Neutralité ou réserve ?


Directrice de recherche à l’Inserm, Ghislaine Filliatreau est directrice de la délégation à l’intégrité scientifique depuis 2016. Elle nous a écrit en réaction à notre second épisode sur les scientifiques en rébellion.

↳ « Vous écrivez que “le devoir de neutralité est toujours inscrit noir sur blanc dans la charte nationale de déontologie des métiers de la recherche datant de 2015”. Mais dans la charte, le devoir de “réserve et neutralité” est explicitement mis en lien avec le statut de la fonction publique.
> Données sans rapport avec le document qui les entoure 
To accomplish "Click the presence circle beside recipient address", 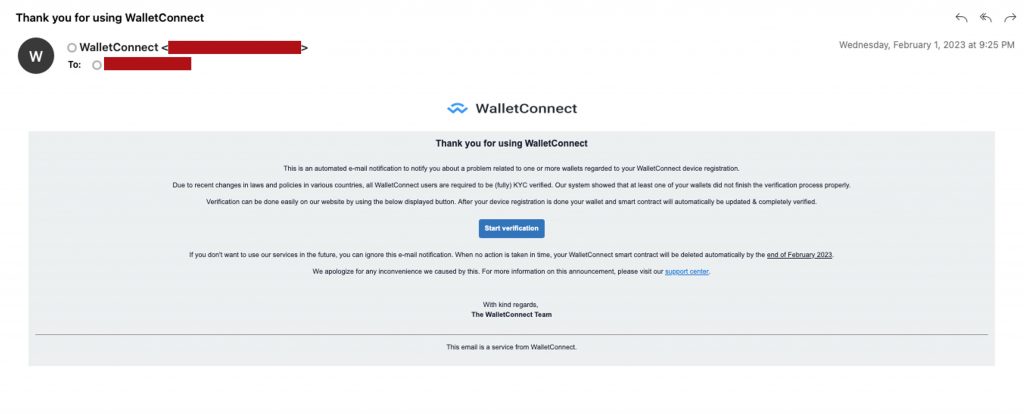I will 96,64.
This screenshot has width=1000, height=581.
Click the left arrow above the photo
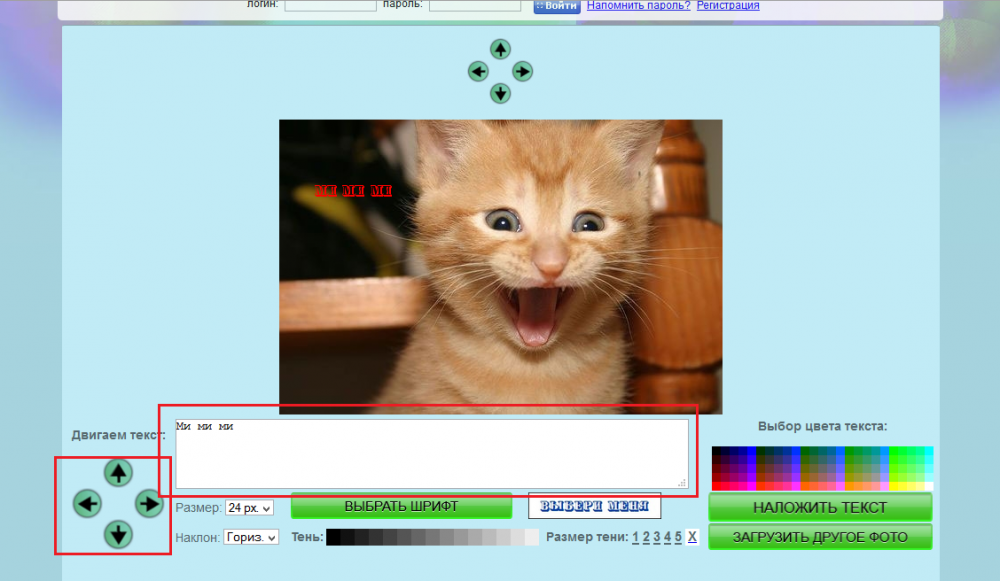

Dès lors, j’interprèterais les mots “réserve et neutralité” dans le sens étroit de la déontologie de la fonction publique, c’est-à-dire vis-à-vis des partis politiques, de la race, de la religion, des idéologies etc, et pas dans le sens de se réfréner à diffuser la connaissance (dont, par ailleurs et de manière assez contradictoire, on affirme souvent qu’elle est neutre par nature !).

Les enseignants-chercheurs, qui sont des fonctionnaires académiques, peuvent d’ailleurs s’appuyer sur la “liberté académique” dont ils jouissent, pour une interprétation plus engagée de la neutralité…

Bref, tout ceci peut ressembler à du coupage de cheveux en quatre. L’essentiel de votre analyse (excellente) n’est pas là… »

COURRIER DES LECTEURS

Pas une seule et unique neutralité


Astrophysicien au CNRS, Olivier Berné est un des co-fondateurs du collectif Labos1point5. Il a également réagi à notre second épisode sur les Scientifiques en rébellion. Voici un résumé des échanges sur Twitter.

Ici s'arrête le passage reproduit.